Anita Shreve is back with an emotional 'Rescue'
RESCUE, by Anita Shreve. Little, Brown. 288 pp. $26.99.
No one can create the beginning of a complex relationship like Anita Shreve. Her latest book, "Rescue," opens with a car accident that changes both lives involved. Peter Webster, a rookie emergency medical technician, is roused at 1:10 a.m. to race to the scene of a one-car wreck involving a drunken driver who has "wrapped herself around a tree." The injured driver is a young woman named Sheila Arsenault. After she is rushed off in an ambulance, Webster, overcome by an unexpected desire, talks his way into the hospital to see her and then returns to the crash site, finds her keys and takes them to her. He feels a puzzling link to this patient he knows nothing about.

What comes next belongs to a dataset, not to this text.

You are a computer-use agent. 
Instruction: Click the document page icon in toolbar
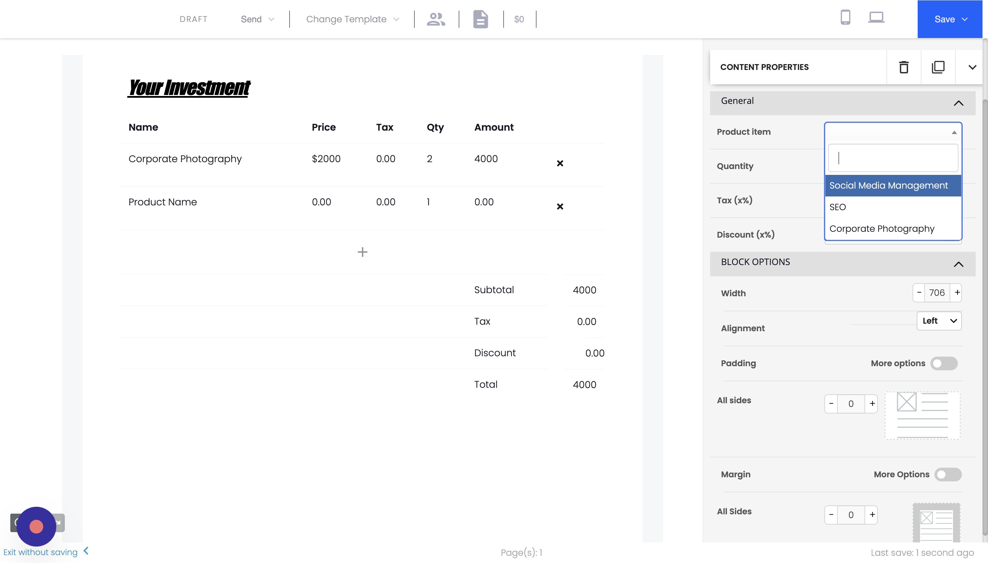pos(480,19)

Sheila is defiant and prickly. She resents Webster's lecturing her on drunken driving. Just the same, his interest remains strong: "She was sexy and beautiful, and Webster wondered if he could smooth out the rough edges. Though maybe it was the rough edges that he liked." Confused by her anger but intrigued by her strength, he tracks her down after she leaves the hospital. Her greeting to the medic who probably saved her life is hardly inviting: "How do I know you're who you say you are," she snaps. "And, more important, why . . . should you care how I am?"

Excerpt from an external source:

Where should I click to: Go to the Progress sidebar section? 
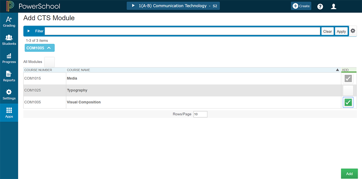pos(9,58)
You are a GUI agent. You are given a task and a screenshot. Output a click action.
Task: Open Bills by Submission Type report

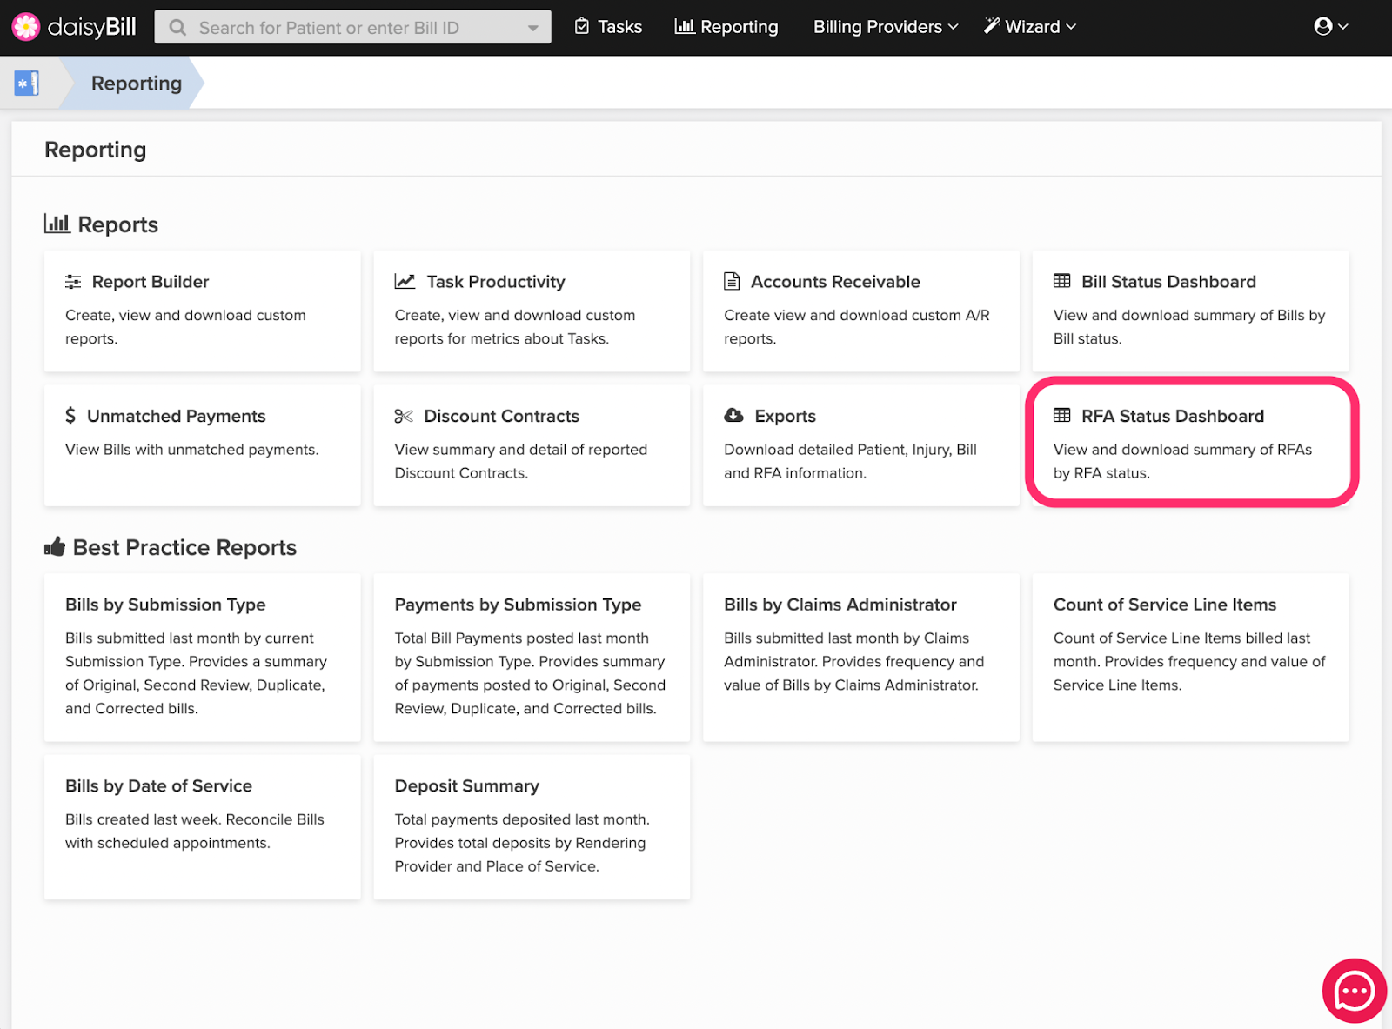point(165,605)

Shreve gets deep inside these characters, and her insights draw us into their lives. This random encounter in the small hours of the morning leads into a story of hope and fear, of promises made and broken. Sheila, almost an antiheroine, drinks to excess, remains in an abusive relationship and resists the young EMT who's so concerned about her. Webster, a beloved son of a strong family, nurses a mission to save lives and avert tragedies. He seems her opposite in every way. The relationship between the secretive, hard-drinking, oddly vulnerable Sheila and the down-to-earth small-town hero is wonderfully etched.

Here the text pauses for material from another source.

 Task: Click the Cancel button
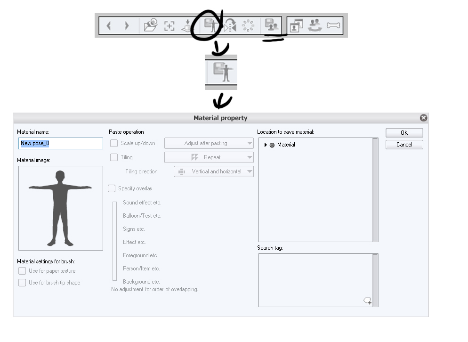(404, 145)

Shreve sometimes gets pigeonholed as a good women's novelist. But that misses her greatest strengths. Readers don't see the puppet mistress pulling the strings, labeling her characters as heroes or heroines. She gives them lives and then lets them stumble along - as do we all. Sheila and Webster fight and reconcile and fight again. Most important, we care about what happens to them.